Having a new baby, or a grandbaby, is soul-shaping stuff. But most of your neighbors have done that. How many of them have started a new magazine? So I know we were way too smug when that first issue arrived back from the printer, in all its colorful glory. In fact, there were only two full-color photos, both on the cover. All the rest of the magazine was printed in black and white, except for a little splash of red on the back cover ad. My recollection is that the printing bill amounted to something like 53¢ per copy, even for a slim, mostly monochromatic, 16 pages. And those two cover photos? Both were of middle-aged, WASPish men. There was so much we hadn't yet learned about magazine publishing.
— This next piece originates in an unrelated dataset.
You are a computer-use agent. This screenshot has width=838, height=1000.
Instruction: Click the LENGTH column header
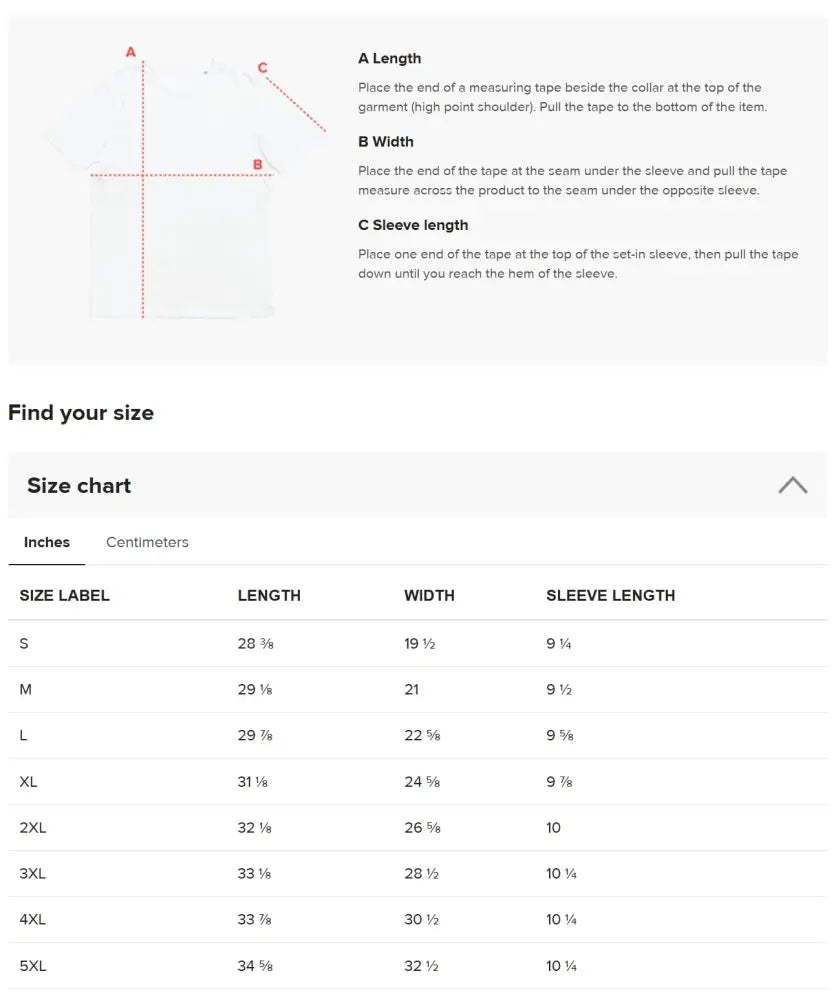[269, 596]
But our first issue was out. It included some two dozen news items, most of them very brief, but all originally written for WORLD. It included a serious stab at news analysis from a Christian perspective-including a skeptical piece on the Gramm-Rudman bill by R.C. Sproul. There was a full-page review of nine children's books. Volume 1, Number 1, by itself, by no means fulfilled all our promises to our future readers. But that was part of the point of a weekly; the next issue would be coming fairly soon.
Maybe too soon. We'd spent the previous year dreaming about that first issue, and the previous six months preparing it. Now we had only six days to complete Volume 1, Number 2.
Out of the wildnerness
The numbering system of periodicals doesn't necessarily tell the whole story. You finish the 40 issues planned for Volume 1 (we had anticipated dropping back to biweekly through the summer months) and move right on to Volume 2, right?
In the best of all worlds, yes. But after just 13 weeks in 1986, WORLD had come to an ignominious halt. All our resources-and they were modest-had been poured into creating our weekly product. Nothing was left. We needed to have by June of that year 10,000 paying subscribers as an indication that this project would fly. We had barely half that number, and perhaps half of them may have been family and friends.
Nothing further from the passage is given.